(Element and text position data)
** begin **

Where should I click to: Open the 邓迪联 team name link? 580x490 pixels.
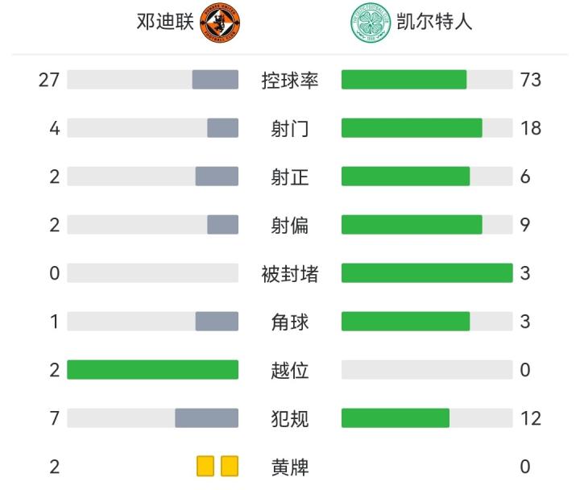165,23
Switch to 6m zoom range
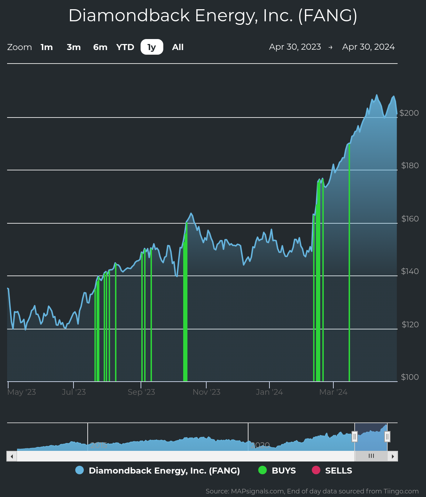 (x=100, y=47)
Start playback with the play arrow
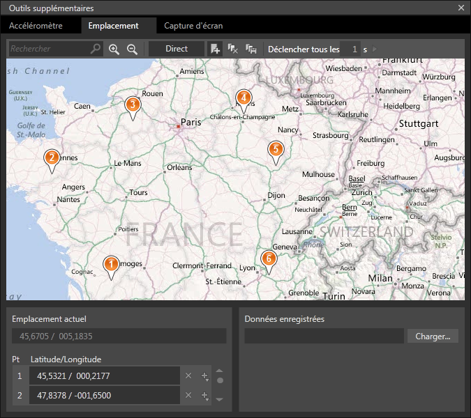The width and height of the screenshot is (471, 418). tap(375, 49)
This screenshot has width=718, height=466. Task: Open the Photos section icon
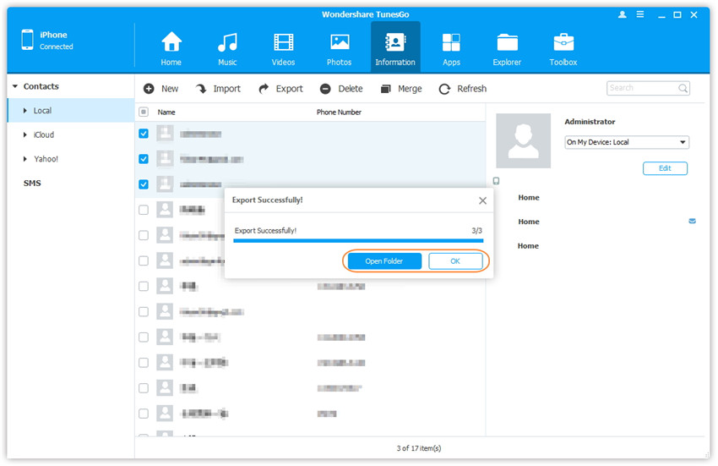pos(340,42)
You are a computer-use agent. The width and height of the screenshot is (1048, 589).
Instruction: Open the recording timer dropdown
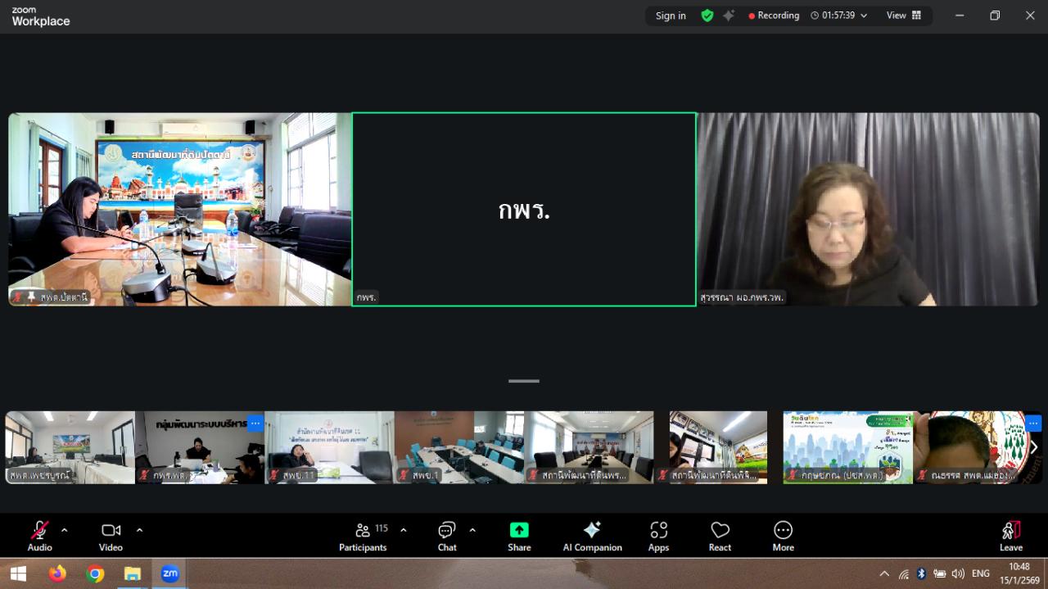(863, 16)
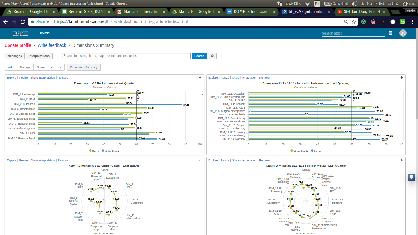The height and width of the screenshot is (235, 418).
Task: Toggle Vihiga County legend in Dimension 1-10 chart
Action: click(110, 151)
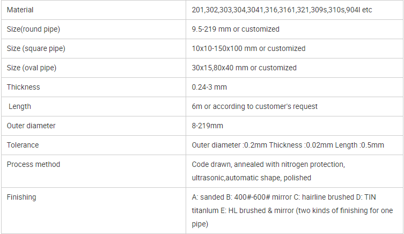404x234 pixels.
Task: Select the Size (square pipe) label
Action: [36, 48]
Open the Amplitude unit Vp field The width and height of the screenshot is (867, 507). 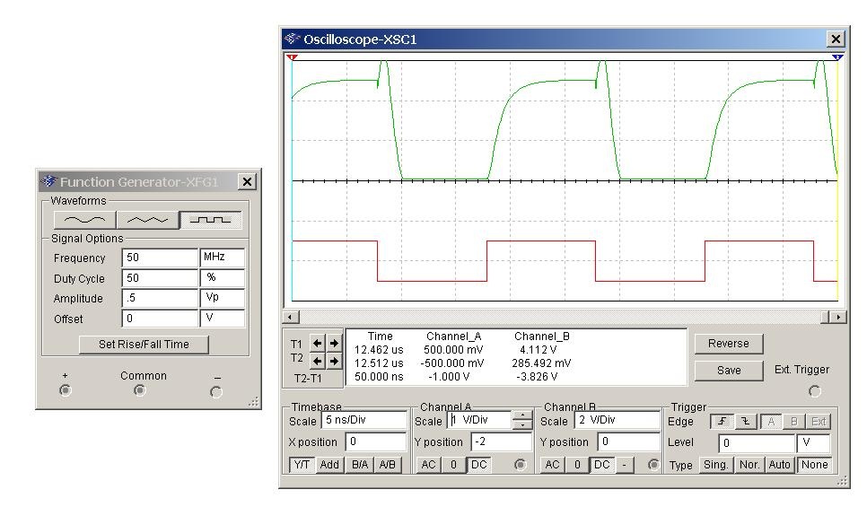click(x=222, y=299)
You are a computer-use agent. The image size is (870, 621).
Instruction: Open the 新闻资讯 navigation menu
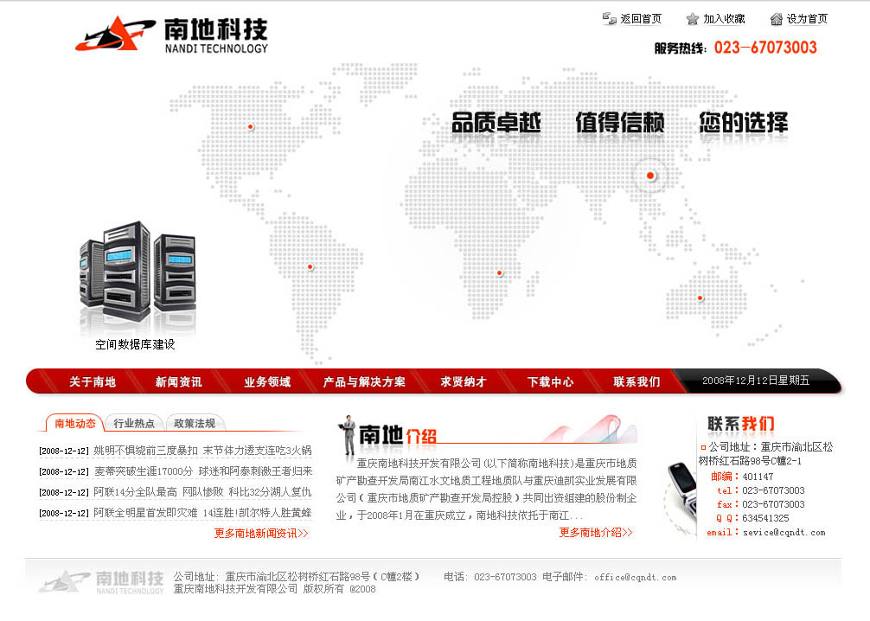[x=179, y=381]
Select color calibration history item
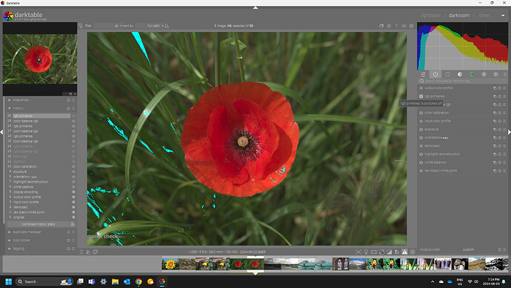The height and width of the screenshot is (288, 511). point(25,166)
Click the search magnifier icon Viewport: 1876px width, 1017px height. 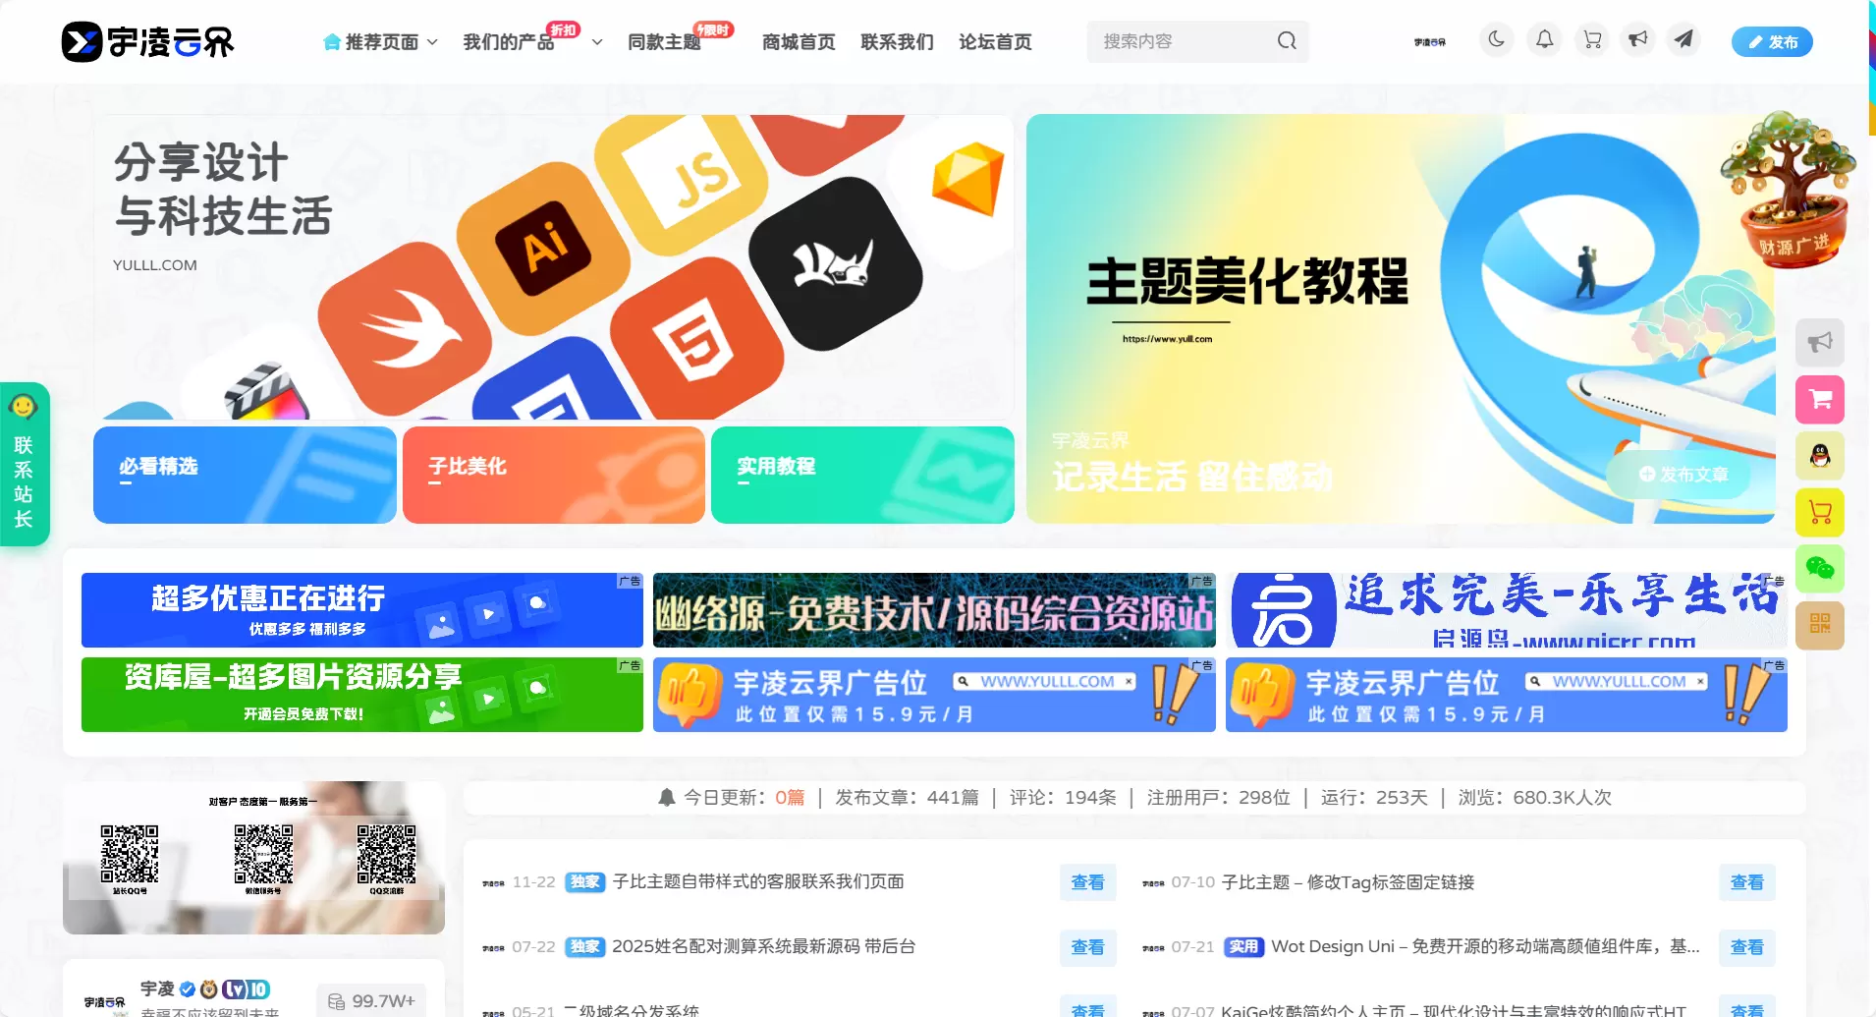point(1287,41)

** end **

• Problem details:
Swap "Photos" for "Gallery" in the stretch from the line containing "Start playback with the play arrow" through the line containing "pos(340,42)", keeping everything else unchanged. Return only those lines, and leave the pictures out.

• Solution:
Start playback with the play arrow
The width and height of the screenshot is (471, 418). tap(375, 49)
This screenshot has width=718, height=466. Task: Open the Gallery section icon
pos(340,42)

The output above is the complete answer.